Vermeer'in bu tablosu " Saint Praxéde" 1655, bir süpriz değil, biliniyordu ama özel bir kolleksiyonda olduğu için saklanmıştı. Geçen nisan ayında ölen milyarder Barbara Piasecka Johnson'nun öyküsü tablo kadar ilginç; Polonya'lı bir köylü kızı, önce Wroclaw'da sanat tarihi okuyup İtalya'ya sonrada Amerika'ya göç ediyor. Güzel bir kadın olması onun kaderini yönlendiriyor, New Jersey'de Ünlü aile "eczacılıkla" tanınmış Johnson & johnson'ların residence'sına ahçı olarak girdikten bir süre sonra 1971 de, tek varis John Seward Johnson'la evleniyor, kendisi 34 , Johnson ise 76 yaşında. Sanat tarihi okuduğu için resim sevgisine bütün kapılar açılıyor, kısa zamanda çok önemli bir kolleksiyon oluşturuyor. 1983 de eşinin ölümüyle bu kolleksiyon: "Rubens, Zurberan, Cantarini, Monet, Picasso, Vinci'nin desenleriyle daha da zenginleştirip, dünya müzelerine yönlendiriyor. Ayrıca dindar yönüyle de kiliselere yaptığı bağışlar önemlidir. Bu tablo uzun yıllar tanınmamış bir İtalyan ressamı Toscan Felice Fichrelli (1607-1660) den bir kopya olarak düşünülüyordu. Tablonun altındaki imza "Meer 1655", Bilmediğimiz bazı karanlık noktalar Vermeer acaba bir İtalya gezisi yaptımı? Bilmiyoruz.
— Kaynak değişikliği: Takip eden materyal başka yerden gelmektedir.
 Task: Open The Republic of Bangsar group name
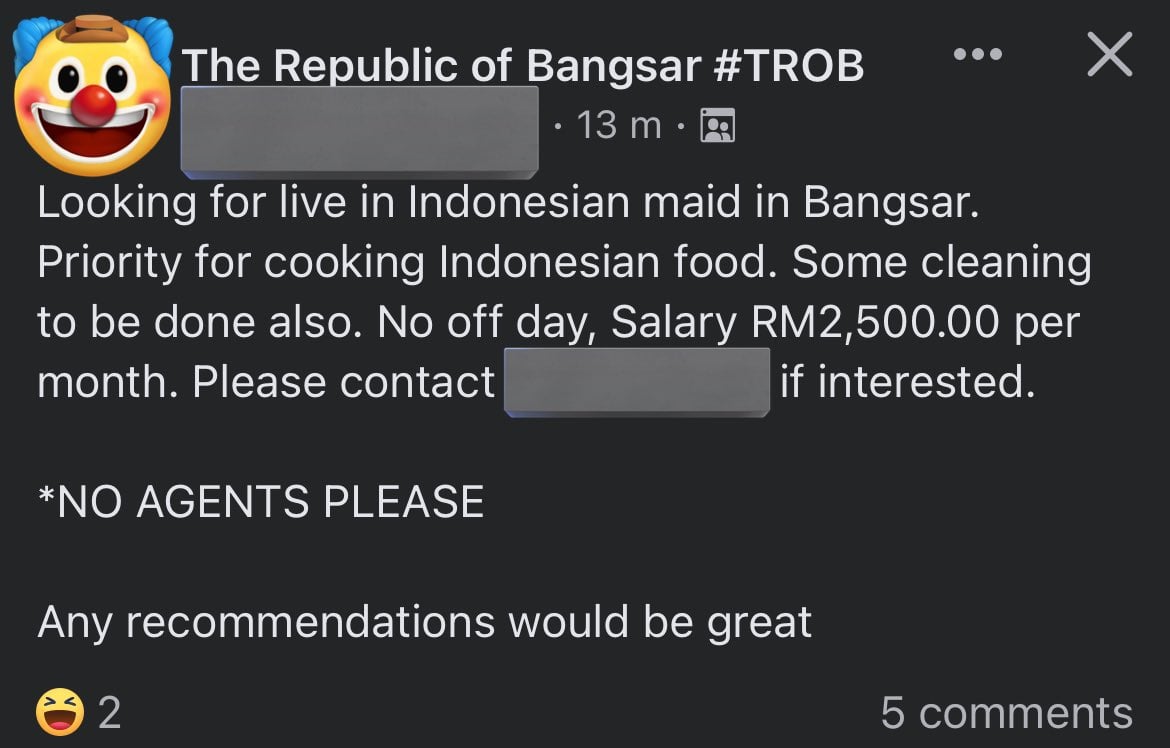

La Haye müzesi tarafından repertuara alınmıştı ama müzenin expére'i bu konuda biraz şüpheliydi; .." bunu Vermeer'e atamak biraz şüpheli, bence "médiocre" bir ressamın yaptığı ikinci sınıf bir kopya" olarak yorumlamıştı. Bazı ünlü kataloglarda bu tablodan katiyen söz edilmez. Bu genel şüphe, Rijkmuseum ve Amsterdam özgür üniversitesini önemli bir teknik araştırmaya yöneltti; varılan sonuç tuvalin hazırlanmasında yapılan işlem, fondaki katmanlarda kullanılan "le blanc de Plombe" yani kurşun beyazı, Vermeer'in 30 a yakın tüm tablolarıyla aynı teknik. Ressamın gençlik dönemindeki başka bir resim;" Diane et ses compagnes " kurşun beyazı" kullanılarak aynı tekniği içeriyor.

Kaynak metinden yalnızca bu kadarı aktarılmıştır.